We report an increase in SERCA3a expression in atherosclerotic vessels, together with a modification of the pattern of expression. The increase in SERCA3a expression might compensate the decrease of SERCA2a. However, the SERCA3a expression appears more diffuse at the atherosclerosis site compare to its normal localization. Given the fact that SERCA3a is preferentially expressed by endothelial cells and blood cells [46, 47], it is interesting to suggest that SERCA3a expression indicates the infiltration of endothelial cells precursors or monocytes in the neointima of atherosclerotic vessels, as it is described (Intimal hyperplasia in murine models [48].

5. Conclusions

The simultaneous expression of several SERCA isoforms in cardiovascular cells enlightens possible functions for each of the SERCA isoforms, given the specific expression and localization.
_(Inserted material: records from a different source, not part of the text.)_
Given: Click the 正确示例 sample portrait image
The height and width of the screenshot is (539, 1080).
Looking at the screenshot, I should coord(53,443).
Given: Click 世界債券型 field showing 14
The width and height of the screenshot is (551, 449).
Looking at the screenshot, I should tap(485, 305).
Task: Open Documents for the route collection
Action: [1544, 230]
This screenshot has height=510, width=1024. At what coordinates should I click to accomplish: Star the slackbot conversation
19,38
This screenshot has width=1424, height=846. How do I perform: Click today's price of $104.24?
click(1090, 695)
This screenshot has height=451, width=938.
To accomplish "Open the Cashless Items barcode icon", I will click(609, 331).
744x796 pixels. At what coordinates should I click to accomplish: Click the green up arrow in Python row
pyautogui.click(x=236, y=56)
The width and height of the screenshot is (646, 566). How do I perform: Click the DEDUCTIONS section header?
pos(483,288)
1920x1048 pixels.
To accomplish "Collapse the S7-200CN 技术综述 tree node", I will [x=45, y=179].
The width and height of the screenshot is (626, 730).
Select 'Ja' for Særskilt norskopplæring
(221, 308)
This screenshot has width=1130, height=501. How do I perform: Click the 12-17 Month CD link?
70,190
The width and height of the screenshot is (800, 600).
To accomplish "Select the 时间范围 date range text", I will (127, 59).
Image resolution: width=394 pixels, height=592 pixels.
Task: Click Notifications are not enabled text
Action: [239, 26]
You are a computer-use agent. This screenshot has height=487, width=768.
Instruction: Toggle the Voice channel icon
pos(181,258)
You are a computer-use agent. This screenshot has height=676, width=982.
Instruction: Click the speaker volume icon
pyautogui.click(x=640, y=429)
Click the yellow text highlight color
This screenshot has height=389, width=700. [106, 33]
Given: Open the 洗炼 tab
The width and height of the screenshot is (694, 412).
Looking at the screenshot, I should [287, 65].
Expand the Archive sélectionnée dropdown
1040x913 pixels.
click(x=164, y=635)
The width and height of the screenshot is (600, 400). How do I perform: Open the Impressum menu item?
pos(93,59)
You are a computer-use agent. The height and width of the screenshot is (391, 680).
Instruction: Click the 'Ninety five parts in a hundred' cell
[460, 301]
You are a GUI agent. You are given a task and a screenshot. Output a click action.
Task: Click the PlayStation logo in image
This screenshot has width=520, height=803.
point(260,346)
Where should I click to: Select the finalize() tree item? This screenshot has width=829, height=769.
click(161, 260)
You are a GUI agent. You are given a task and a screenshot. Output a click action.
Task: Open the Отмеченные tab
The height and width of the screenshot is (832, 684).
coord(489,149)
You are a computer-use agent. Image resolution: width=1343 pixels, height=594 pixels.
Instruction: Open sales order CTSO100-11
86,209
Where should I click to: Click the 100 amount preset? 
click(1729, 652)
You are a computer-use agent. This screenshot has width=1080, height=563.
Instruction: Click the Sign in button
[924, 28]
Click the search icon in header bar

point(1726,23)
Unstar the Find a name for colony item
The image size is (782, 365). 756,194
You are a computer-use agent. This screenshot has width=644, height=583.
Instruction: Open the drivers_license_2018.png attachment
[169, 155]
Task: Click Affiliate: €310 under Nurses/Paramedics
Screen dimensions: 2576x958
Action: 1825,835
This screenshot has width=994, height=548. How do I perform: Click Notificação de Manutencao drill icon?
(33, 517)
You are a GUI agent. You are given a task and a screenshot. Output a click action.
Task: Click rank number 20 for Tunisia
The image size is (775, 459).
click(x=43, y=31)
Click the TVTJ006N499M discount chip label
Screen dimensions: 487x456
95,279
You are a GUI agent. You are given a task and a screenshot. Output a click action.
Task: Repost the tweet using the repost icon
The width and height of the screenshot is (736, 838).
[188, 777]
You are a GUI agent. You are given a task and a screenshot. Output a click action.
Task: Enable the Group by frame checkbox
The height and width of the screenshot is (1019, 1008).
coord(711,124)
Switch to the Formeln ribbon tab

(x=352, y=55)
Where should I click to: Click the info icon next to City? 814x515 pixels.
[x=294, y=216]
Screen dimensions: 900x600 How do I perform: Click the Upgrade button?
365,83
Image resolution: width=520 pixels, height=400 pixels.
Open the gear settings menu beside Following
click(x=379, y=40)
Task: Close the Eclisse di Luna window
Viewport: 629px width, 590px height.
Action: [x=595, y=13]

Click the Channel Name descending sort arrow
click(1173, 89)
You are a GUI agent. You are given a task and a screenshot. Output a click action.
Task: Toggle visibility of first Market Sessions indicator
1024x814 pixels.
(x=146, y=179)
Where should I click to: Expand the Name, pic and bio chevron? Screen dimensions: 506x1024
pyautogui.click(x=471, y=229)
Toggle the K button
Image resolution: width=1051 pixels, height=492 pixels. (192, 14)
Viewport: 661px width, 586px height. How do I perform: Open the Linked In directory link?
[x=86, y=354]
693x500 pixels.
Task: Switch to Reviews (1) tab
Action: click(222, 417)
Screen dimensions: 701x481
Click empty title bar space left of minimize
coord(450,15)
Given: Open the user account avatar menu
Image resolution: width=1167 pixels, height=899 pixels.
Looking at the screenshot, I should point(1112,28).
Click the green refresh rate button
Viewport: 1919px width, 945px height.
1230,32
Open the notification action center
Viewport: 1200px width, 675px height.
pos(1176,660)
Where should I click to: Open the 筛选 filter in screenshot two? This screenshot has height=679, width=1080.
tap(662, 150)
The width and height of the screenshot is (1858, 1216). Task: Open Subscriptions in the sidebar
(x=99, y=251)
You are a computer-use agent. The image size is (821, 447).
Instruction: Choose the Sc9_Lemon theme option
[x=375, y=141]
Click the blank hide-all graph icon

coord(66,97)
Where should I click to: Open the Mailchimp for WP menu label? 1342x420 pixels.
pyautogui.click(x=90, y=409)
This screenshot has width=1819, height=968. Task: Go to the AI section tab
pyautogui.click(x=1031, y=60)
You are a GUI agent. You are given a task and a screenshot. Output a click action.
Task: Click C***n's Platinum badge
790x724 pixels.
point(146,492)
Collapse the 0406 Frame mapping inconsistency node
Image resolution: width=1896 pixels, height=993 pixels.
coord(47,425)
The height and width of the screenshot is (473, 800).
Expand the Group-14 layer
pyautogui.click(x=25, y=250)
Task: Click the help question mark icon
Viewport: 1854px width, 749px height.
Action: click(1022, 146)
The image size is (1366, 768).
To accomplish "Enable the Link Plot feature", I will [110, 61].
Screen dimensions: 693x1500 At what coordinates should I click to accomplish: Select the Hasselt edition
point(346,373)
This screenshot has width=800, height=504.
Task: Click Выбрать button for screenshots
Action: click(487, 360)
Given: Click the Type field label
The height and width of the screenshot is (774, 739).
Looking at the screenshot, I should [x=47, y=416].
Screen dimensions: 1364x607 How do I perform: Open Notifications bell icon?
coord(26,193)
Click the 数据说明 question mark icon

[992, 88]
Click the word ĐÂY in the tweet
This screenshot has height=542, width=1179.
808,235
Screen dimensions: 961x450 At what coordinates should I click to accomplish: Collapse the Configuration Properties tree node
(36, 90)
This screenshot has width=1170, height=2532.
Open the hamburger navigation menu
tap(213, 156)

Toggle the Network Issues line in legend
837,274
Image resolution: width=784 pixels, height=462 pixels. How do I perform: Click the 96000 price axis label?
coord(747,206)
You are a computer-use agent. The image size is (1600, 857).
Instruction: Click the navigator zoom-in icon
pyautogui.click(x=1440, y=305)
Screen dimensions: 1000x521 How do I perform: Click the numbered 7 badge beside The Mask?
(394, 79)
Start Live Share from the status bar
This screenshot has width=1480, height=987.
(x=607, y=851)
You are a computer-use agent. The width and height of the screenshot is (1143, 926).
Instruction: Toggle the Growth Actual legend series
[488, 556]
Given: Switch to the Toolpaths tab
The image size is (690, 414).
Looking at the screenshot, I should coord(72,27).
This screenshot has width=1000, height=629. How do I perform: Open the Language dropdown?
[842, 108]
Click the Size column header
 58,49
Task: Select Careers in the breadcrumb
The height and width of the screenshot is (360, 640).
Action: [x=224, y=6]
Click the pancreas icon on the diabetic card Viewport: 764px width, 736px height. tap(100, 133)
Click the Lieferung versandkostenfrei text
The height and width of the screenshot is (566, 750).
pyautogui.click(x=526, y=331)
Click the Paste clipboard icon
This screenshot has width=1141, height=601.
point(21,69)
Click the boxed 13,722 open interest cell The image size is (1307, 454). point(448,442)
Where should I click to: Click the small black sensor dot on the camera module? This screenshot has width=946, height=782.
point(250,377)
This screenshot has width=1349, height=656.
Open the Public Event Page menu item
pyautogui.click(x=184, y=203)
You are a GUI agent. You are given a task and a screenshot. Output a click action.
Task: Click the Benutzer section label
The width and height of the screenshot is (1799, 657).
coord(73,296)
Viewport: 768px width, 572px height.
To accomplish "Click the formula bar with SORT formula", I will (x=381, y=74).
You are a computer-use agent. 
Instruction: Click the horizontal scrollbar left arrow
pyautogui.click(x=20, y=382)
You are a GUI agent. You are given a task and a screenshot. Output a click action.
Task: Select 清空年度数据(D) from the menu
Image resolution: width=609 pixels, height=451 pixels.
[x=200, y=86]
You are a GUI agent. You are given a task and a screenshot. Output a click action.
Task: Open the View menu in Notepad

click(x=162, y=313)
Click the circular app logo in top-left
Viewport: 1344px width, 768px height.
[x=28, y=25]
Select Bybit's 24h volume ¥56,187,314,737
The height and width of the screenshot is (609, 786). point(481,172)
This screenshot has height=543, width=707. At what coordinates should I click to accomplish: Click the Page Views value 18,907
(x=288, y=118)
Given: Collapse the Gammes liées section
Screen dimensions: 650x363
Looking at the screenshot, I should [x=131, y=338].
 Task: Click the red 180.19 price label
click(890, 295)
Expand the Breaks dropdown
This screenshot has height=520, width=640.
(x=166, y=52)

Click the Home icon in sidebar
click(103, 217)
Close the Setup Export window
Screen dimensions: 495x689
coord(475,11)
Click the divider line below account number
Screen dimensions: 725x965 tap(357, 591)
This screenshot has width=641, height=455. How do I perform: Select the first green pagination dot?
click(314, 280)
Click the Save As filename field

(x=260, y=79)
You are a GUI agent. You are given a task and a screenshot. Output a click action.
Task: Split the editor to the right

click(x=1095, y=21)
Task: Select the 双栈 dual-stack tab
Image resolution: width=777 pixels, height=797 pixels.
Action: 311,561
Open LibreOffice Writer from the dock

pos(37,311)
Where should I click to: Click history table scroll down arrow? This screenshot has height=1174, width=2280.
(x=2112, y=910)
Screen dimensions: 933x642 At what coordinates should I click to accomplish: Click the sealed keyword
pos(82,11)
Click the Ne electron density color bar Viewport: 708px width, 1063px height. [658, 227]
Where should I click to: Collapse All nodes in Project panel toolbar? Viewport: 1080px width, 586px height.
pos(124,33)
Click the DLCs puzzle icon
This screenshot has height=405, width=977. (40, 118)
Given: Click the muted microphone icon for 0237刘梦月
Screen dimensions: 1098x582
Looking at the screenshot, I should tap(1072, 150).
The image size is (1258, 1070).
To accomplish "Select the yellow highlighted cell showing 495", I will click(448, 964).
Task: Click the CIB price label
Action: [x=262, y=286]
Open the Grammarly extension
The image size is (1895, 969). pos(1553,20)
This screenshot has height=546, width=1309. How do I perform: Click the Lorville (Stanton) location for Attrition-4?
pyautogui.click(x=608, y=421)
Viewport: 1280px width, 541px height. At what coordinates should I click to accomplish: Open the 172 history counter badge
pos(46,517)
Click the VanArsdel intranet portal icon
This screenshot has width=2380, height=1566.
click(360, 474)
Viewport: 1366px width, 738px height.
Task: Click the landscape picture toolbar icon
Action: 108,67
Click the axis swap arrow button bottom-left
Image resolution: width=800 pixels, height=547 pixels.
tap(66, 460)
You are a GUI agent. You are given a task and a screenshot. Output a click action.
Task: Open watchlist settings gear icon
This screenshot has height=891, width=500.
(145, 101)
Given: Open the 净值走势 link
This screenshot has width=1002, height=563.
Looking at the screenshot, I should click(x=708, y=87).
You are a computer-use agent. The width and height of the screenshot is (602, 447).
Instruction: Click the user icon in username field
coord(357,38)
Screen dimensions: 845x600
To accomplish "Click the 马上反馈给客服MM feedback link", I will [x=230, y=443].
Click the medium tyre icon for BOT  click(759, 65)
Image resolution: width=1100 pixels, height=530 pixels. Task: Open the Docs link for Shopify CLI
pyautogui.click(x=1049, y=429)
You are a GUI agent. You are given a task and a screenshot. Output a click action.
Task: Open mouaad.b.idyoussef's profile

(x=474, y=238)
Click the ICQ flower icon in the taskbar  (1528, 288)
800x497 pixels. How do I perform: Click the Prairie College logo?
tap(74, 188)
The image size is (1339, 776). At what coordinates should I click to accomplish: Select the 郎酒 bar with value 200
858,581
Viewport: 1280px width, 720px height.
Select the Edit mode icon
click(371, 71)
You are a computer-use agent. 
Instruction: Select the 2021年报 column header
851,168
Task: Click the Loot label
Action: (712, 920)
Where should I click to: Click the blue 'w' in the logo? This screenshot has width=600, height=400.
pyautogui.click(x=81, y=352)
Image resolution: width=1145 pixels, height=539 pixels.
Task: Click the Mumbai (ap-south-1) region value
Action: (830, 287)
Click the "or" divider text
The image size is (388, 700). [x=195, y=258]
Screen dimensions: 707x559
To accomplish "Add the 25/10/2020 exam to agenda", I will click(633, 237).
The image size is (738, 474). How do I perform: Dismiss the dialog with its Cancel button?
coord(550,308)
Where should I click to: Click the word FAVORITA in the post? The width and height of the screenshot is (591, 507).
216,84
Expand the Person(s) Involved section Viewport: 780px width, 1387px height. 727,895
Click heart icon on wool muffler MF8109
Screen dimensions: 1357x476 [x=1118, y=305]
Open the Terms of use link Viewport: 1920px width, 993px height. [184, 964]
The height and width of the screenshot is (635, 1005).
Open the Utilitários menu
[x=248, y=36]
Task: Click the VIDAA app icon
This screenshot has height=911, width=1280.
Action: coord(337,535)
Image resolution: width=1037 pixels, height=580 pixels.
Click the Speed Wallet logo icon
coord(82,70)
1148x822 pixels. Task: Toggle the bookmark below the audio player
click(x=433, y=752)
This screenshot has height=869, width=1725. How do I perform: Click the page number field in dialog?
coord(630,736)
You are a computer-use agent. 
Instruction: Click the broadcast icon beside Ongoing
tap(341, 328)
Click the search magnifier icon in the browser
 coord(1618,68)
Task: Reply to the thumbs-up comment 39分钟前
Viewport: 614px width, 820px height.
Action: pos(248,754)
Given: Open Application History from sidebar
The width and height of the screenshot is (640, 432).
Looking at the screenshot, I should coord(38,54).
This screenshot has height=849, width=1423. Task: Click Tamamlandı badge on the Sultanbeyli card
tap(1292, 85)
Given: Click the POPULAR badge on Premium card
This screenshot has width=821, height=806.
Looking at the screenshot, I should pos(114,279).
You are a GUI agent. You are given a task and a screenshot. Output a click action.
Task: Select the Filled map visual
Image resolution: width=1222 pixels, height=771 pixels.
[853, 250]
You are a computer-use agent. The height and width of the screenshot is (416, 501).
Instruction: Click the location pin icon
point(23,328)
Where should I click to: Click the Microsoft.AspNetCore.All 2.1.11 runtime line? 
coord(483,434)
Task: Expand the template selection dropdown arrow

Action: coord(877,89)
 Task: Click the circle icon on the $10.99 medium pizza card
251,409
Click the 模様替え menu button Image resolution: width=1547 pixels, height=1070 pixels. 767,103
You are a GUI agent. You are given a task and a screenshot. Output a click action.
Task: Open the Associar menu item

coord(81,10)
Data obtained in a particular set of pathological conditions, revealed specific regulation of SERCA isoforms, suggesting that not only the variety, but also the combination of SERCA isoforms achieve tight regulation of cellular functions. We have identified SERCA2a as the major isoform in both cardiac and vascular myocytes, in normal and pathological conditions. The expression of SERCA2a mRNA is ~ 30 fold higher in the heart compared to vascular tissues, in conformity with highest impact of contractile function in cardiomyocytes physiology. Notably, nearly half the amount of SERCA2a mRNA is measured in both failing cardiomyocytes and synthetic VSMCs compared to healthy tissues. Our study shows that the SERCA2a isoform is the principal regulator of excitation-contraction coupling in both CMs and contractile VSMCs and supports a dynamic and integrated regulation of the SERCA isoform system. The roles of previously unexplored isoforms, along with the dynamic interactions between isoforms, deserve further studies.

Highlights.

• We characterize the SERCA system in mouse cardiovascular tissues.

• We examine modulation of expression in heart failure and atherosclerosis

• Mouse heart expresses 5 isoforms distinct from human heart.

• SERCA2a is the major isoform in both cardiac and vascular myocytes.